NEW YORK (CBS 2) — Long Island Railroad trains are arriving at their stations later and later and railroad officals said although they’re trying to do better, there’s an explanation. As CBS 2HD’s Jay Dow reports, some commuters said they want results and not excuses.

It’s a matter of minutes, but commuters felt strongly either way about this year’s slight drop in on-time performance. LIRR trains are later now than they have been for the last four years, and there were plenty of customers who said they’re not happy about it.

“You’re late a minute, you’re late. That’s being late,” said Patrick Nocera of Suffolk County. When asked “You’re late one minute, that’s it?” she answered “I pay for a service. You should be there on time.”
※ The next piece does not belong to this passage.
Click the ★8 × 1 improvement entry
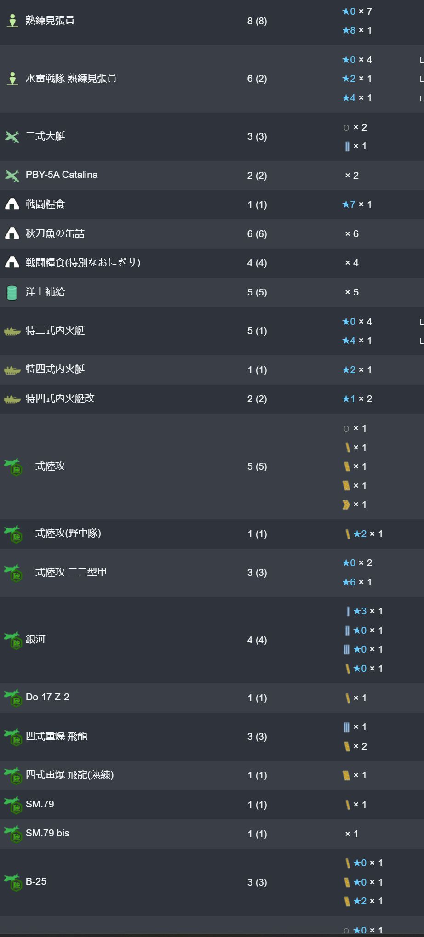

Harlem resident Ebony Grant said it doesn’t help matters the MTA had another fare hike meeting scheduled for Thursday morning. “What exactly are we paying for? If I’m paying more, somebody needs to be efficient. I mean, I get docked if I’m late. Why is everything going up?”

According to the LIRR, a train is classified as late if it is tardy by six minutes or more. LIRR data showed that during the period of January to September from 2006 to 2009, the railroad actually improved it’s on-time performance.

That streak ended this year when the on-time percentage dropped 3.2-percent to a current rate of 92.4-percent of all LIRR trains arriving at their destinations on-time.

LIRR officials noted that while they’re always working to improve on time performance, this year’s numbers included delays caused by major weather and infrastructure-related incidents, including a crippling signal fire in August at Jamaica Station, a main hub.

“This is a tough job. They got a lot of commuters coming in. It’s not easy to run something so large. So I don’t have a problem with it. It is what it is. If they’re late, they’re late. You can’t control that sometimes,” said Dave Cruz of Levittown.

“Compared around the world, it’s not bad, but it think it’s not bad overall personally,” said Raphael da Costa of Queens.

LIRR officials also said a number of this year’s delays were caused by train operator violations which, under federal law, must be followed by the train being stopped and the crew switched.

That, of course, leads to significant delays.

LIRR officials said as a result of increased crew awareness and management monitoring, the railroad reduced the number of train operator violations over the last five months.